The North Carolina head coaching job became available when Larry Fedora was dismissed over the weekend following a 2-9 season that ended with Saturday’s 34-28 loss to North Carolina State.
“Mack Brown has a proven record of building great teams, and he doesn’t just develop football players — he also develops people of strong character,” athletic director Bubba Cunningham said in a statement. “He knows how to win championships, and he expects his student-athletes to win in the classroom and community, as well. We are excited about his plans for our football program, and I am thrilled to welcome Coach Brown and wife Sally back to Chapel Hill.”

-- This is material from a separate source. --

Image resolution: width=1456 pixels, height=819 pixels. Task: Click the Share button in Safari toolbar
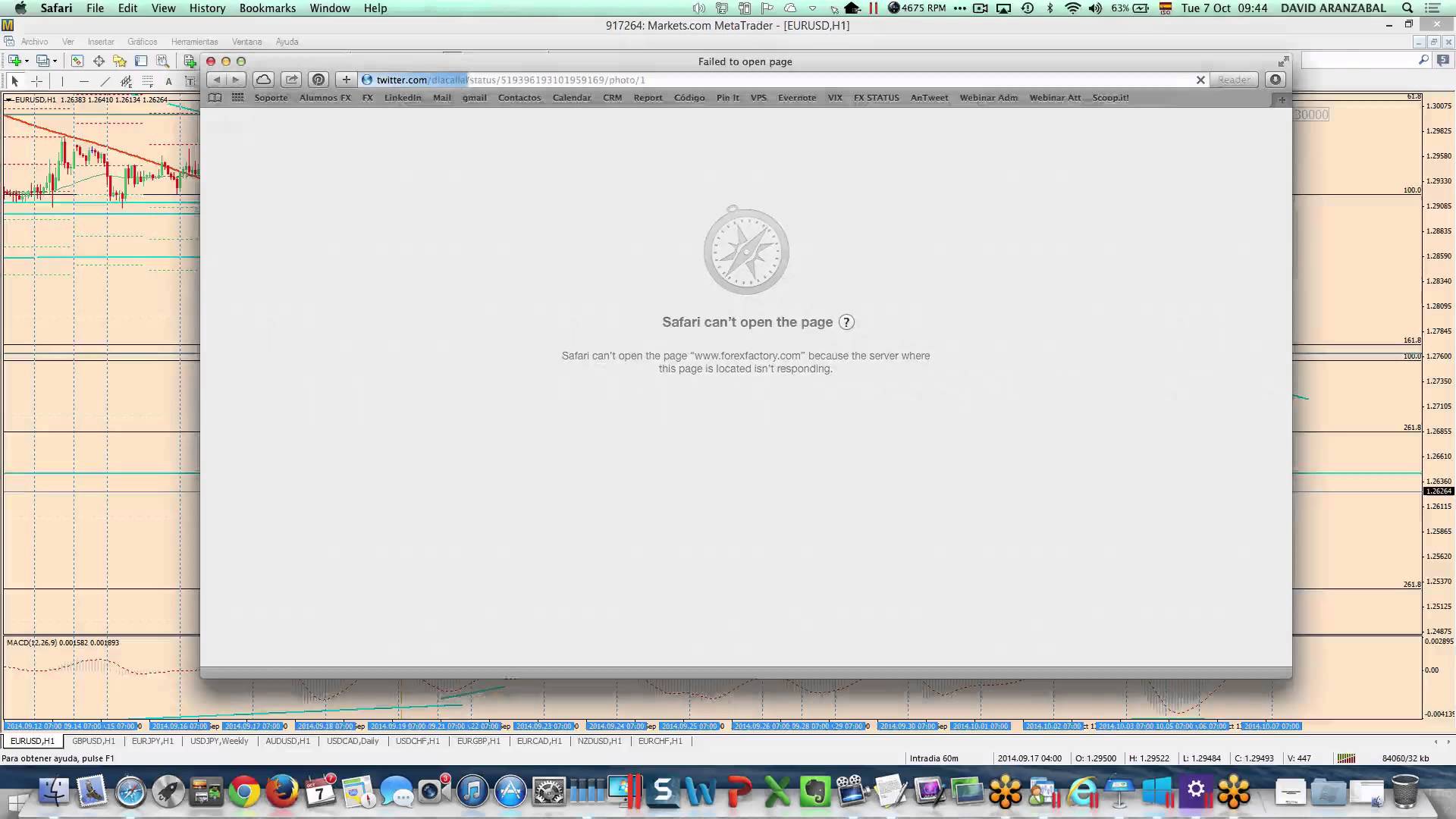(291, 80)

Brown has not been a head coach since he was forced out at Texas in 2013. He has served as an ESPN college football analyst for the past five years.
“Sally and I love North Carolina, we love this University and we are thrilled to be back,” Brown said in the statement. “The best part of coaching is the players — building relationships, building confidence, and ultimately seeing them build success on and off the field. We can’t to wait to meet our current student-athletes and reconnect with friends, alumni and fellow Tar Heel coaches. We thank UNC’s Board of Trustees, Chancellor Folt and Bubba Cunningham for supporting our return to the Carolina family.”
Brown is a College Football Hall of Fame head coach, and he won a BCS national championship at Texas in the 2005 season. He finished with a 158-48 record in 16 years at Texas.
He was named ACC Coach of the Year in 1996 when UNC went 10-2 and finished ranked No. 10. The Tar Heels went 10-1 and wound up ranked No. 6 in 1997, which was Mack’s final season at North Carolina.
UNC has finished in the AP top 25 just once since Brown left North Carolina for Texas after the 1997 season.
The Tar Heels had four top-25 finishes under Brown.